Text:

Marbach forms part of a larger storage programme within EnBW’s generation and infrastructure portfolio. The company says it currently operates 20 battery systems with more than 100MWh of installed capacity and is developing or already building a further 1,800MWh of storage. EnBW also says new solar park projects now routinely include batteries, while other large storage developments are progressing elsewhere in its portfolio. That points to a wider shift in utility planning, with batteries moving from marginal ancillary assets into mainstream generation, balancing, and site-redevelopment strategies.
The Marbach scheme also illustrates how existing power sites are being repurposed for storage. Reusing established sites can simplify parts of the delivery process, particularly where land use, grid access, and control-room integration are already in place. It can also bring storage closer to the parts of the system where flexibility is most valuable, especially when transmission constraints, renewable variability, and local balancing needs are intensifying. Brownfield deployment has therefore become an increasingly common route for grid batteries across Europe.
Southern Germany remains a logical location for that build-out. The region is managing a changing generation mix, pressure on transmission corridors, and a continuing need for fast-response assets that can support voltage, frequency, and short-term balancing as conventional plant retires or is reconfigured. EnBW’s own positioning of the Marbach battery alongside other grid-support infrastructure reflects the increasingly hybrid character of modern power sites, where storage, grid services, and dispatchable plant operate as part of the same system architecture rather than in isolation.
The project is due online at the end of 2026 and will provide another indication of how quickly utilities can convert existing power infrastructure into large-scale storage. If the current deployment pattern continues, the reuse of legacy generation sites for batteries is likely to become a more established part of Europe’s power network development over the coming years.

Exercise requirements: Copy the Marbach battery passage, everything from "Marbach forms part" down to "and site-redevelopment strategies.", and substitute "the operator" for "EnBW" wherever it occurs.

Material:

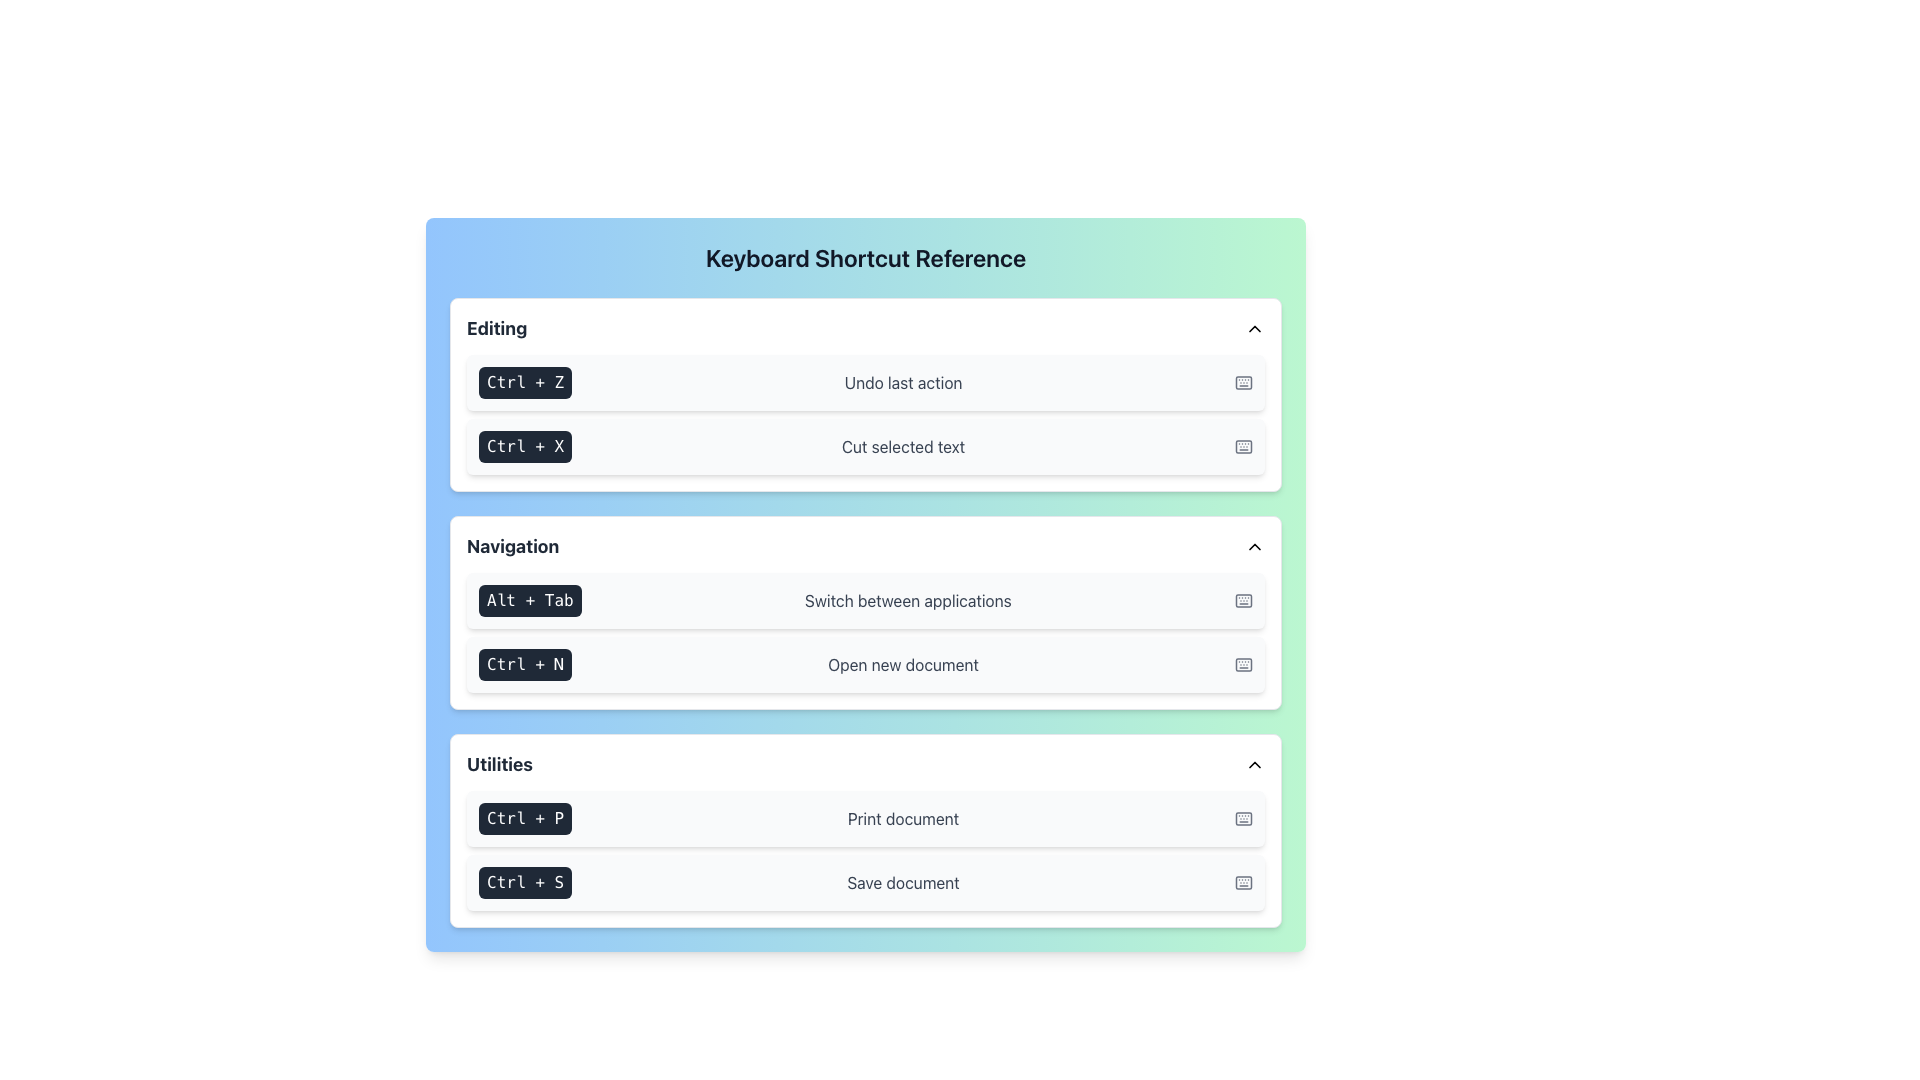 Image resolution: width=1920 pixels, height=1080 pixels. Describe the element at coordinates (525, 382) in the screenshot. I see `the text label styled as a button that indicates the keyboard shortcut 'Ctrl + Z' for 'Undo last action' functionality, located at the top of the Editing panel` at that location.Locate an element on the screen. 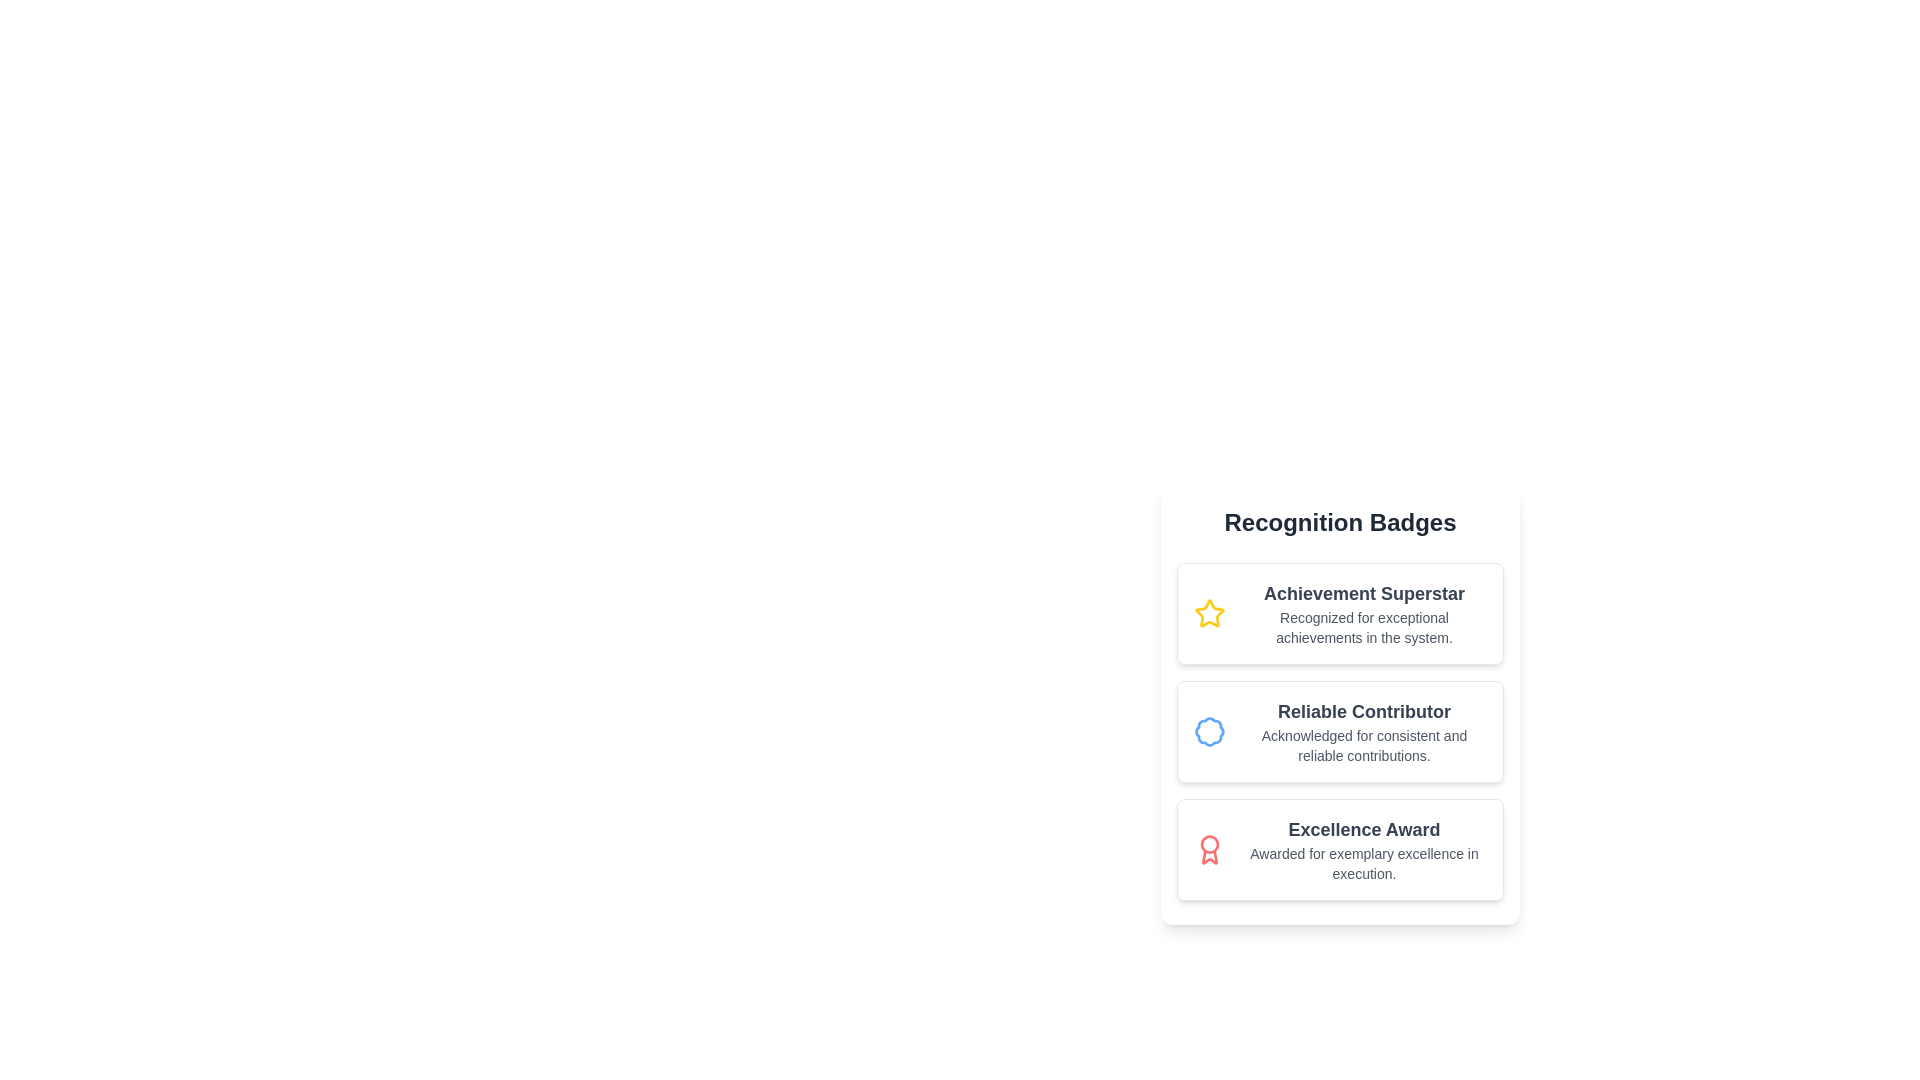 This screenshot has height=1080, width=1920. the 'Reliable Contributor' badge icon, which is a circular shape with a light blue outline and a transparent center, located in the middle row of the 'Recognition Badges' listing is located at coordinates (1208, 732).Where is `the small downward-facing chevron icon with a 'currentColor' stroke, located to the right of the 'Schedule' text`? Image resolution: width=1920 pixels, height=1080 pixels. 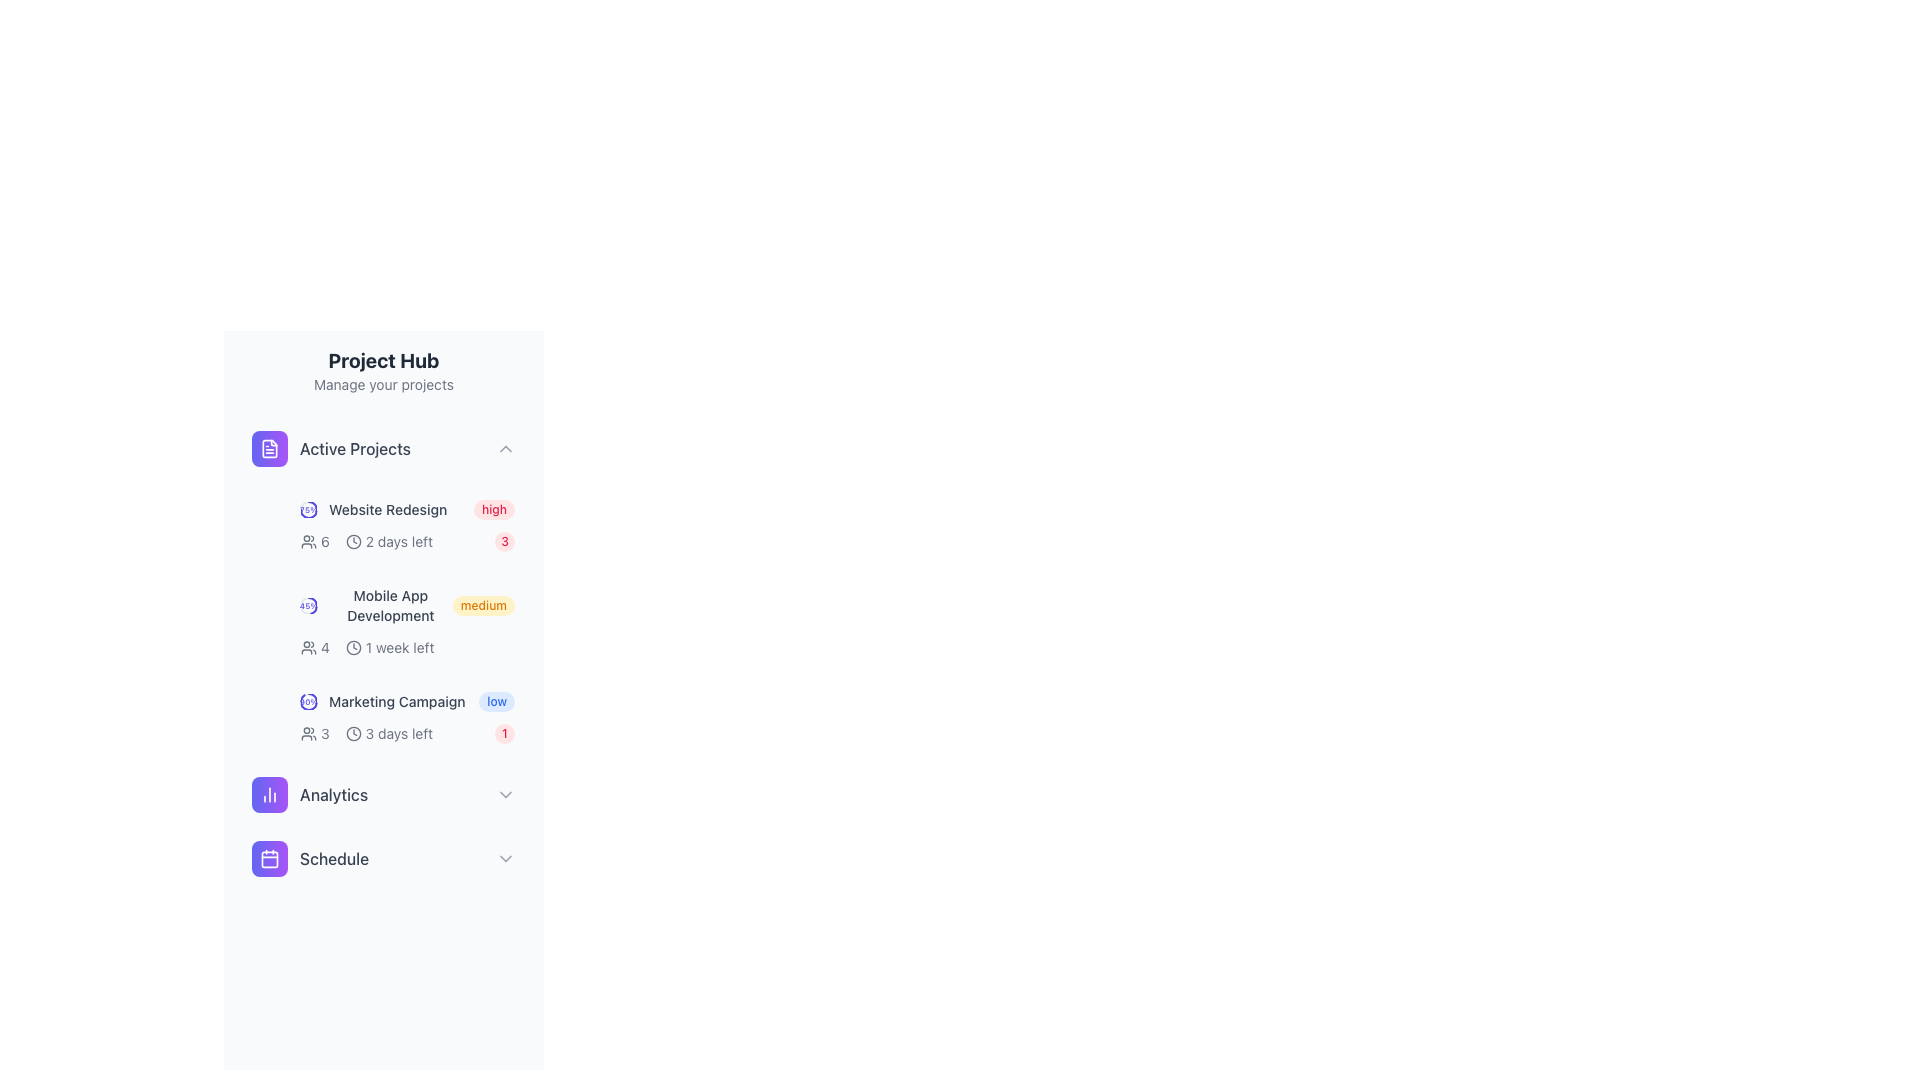 the small downward-facing chevron icon with a 'currentColor' stroke, located to the right of the 'Schedule' text is located at coordinates (505, 858).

Solution to the problem:
Marbach forms part of a larger storage programme within the operator’s generation and infrastructure portfolio. The company says it currently operates 20 battery systems with more than 100MWh of installed capacity and is developing or already building a further 1,800MWh of storage. the operator also says new solar park projects now routinely include batteries, while other large storage developments are progressing elsewhere in its portfolio. That points to a wider shift in utility planning, with batteries moving from marginal ancillary assets into mainstream generation, balancing, and site-redevelopment strategies.